**ACTIVITY**
Every line from the one bearing "Given: Open Internet Girl single title link" through the last line of the records below is to be output exactly, and no other line; leave out the pictures.

**Dataset entries**
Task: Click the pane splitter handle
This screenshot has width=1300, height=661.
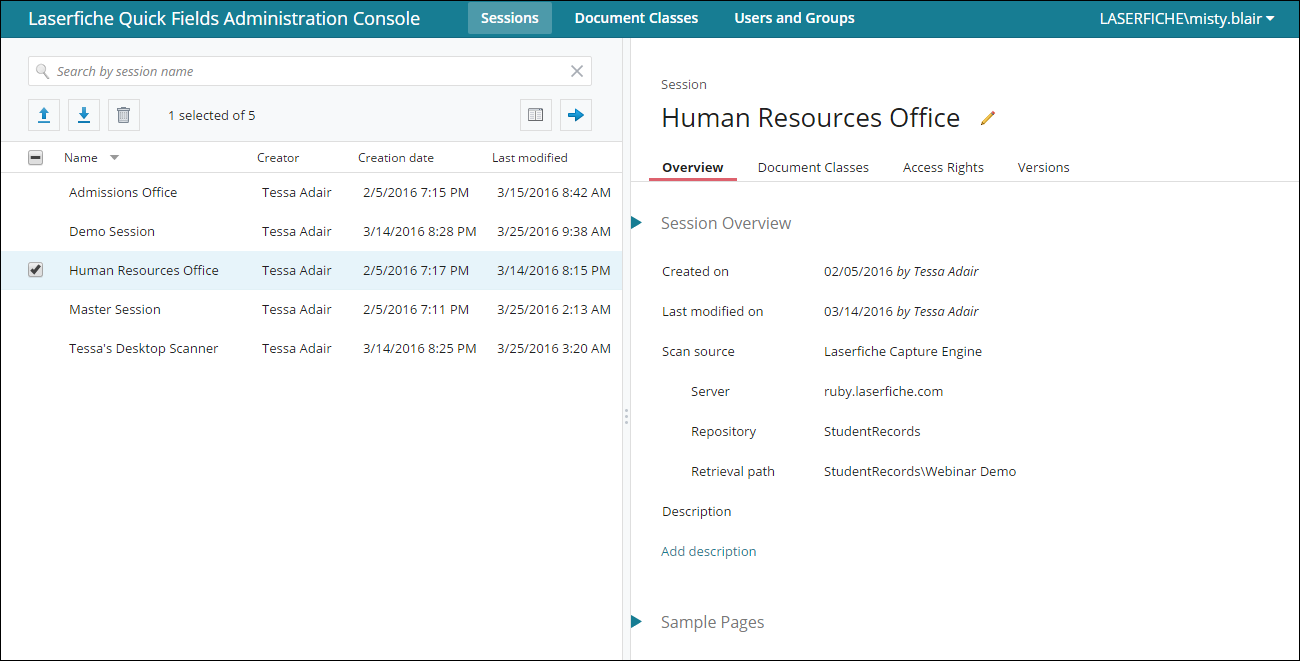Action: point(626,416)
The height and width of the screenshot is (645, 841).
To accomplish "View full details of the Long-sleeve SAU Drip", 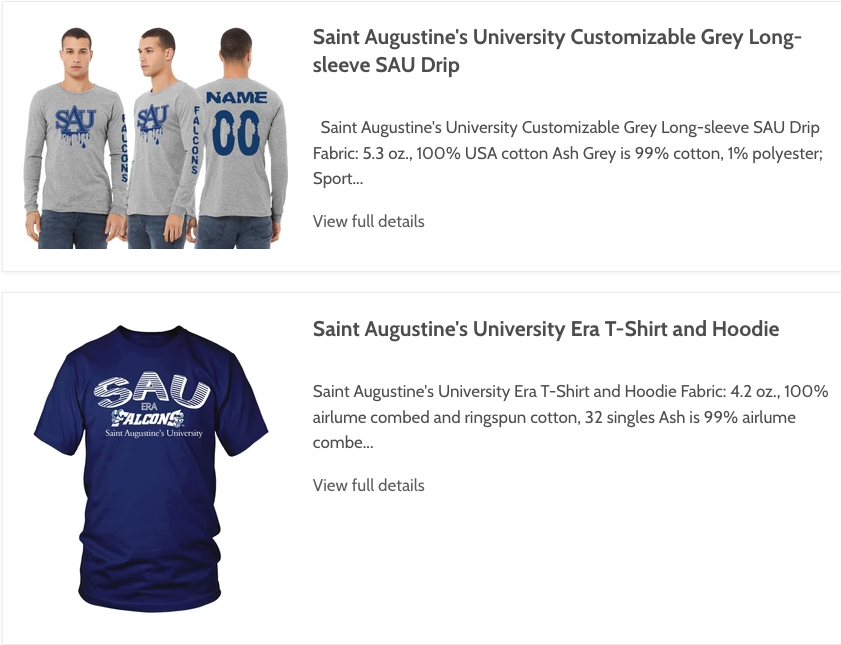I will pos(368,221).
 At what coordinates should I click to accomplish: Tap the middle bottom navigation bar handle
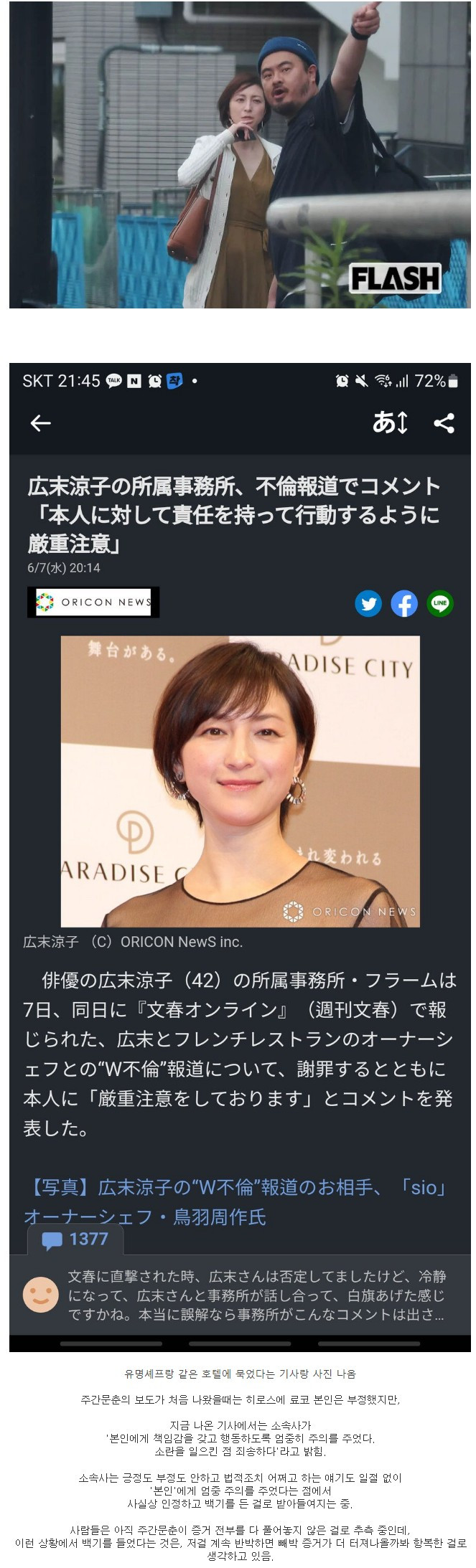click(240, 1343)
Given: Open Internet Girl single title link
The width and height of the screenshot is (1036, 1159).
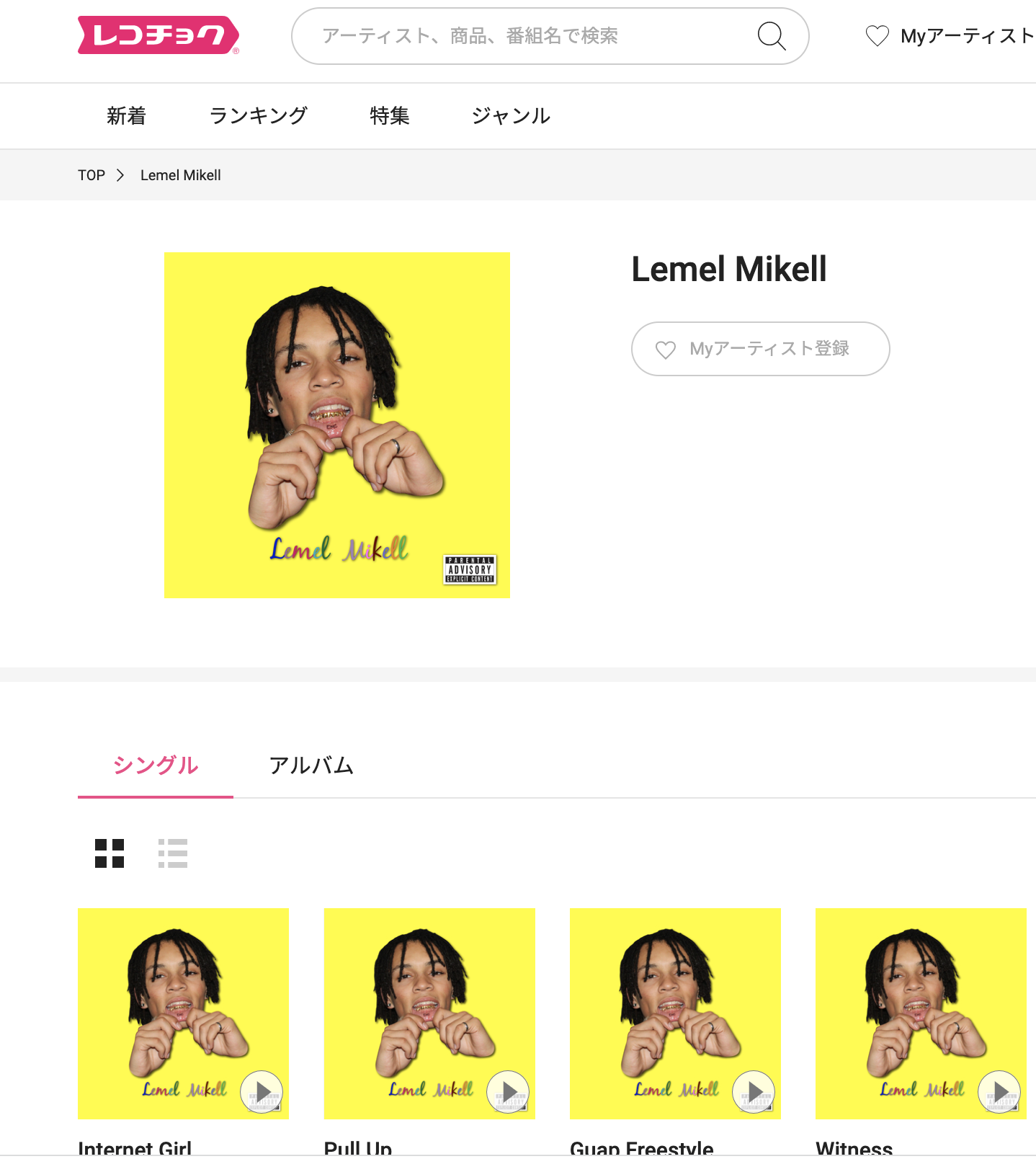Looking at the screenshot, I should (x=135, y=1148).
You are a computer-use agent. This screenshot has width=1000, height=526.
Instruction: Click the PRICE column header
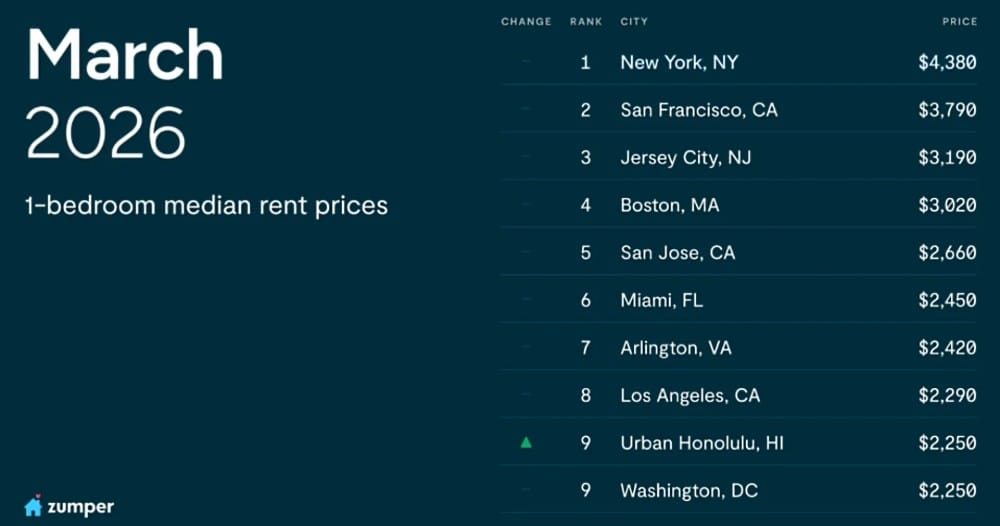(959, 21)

**SOLUTION FOR THIS EXERCISE**
Given: Open Internet Girl single title link
The width and height of the screenshot is (1036, 1159).
Looking at the screenshot, I should (x=135, y=1148).
You are a computer-use agent. This screenshot has width=1000, height=526.
Instruction: Click the PRICE column header
(959, 21)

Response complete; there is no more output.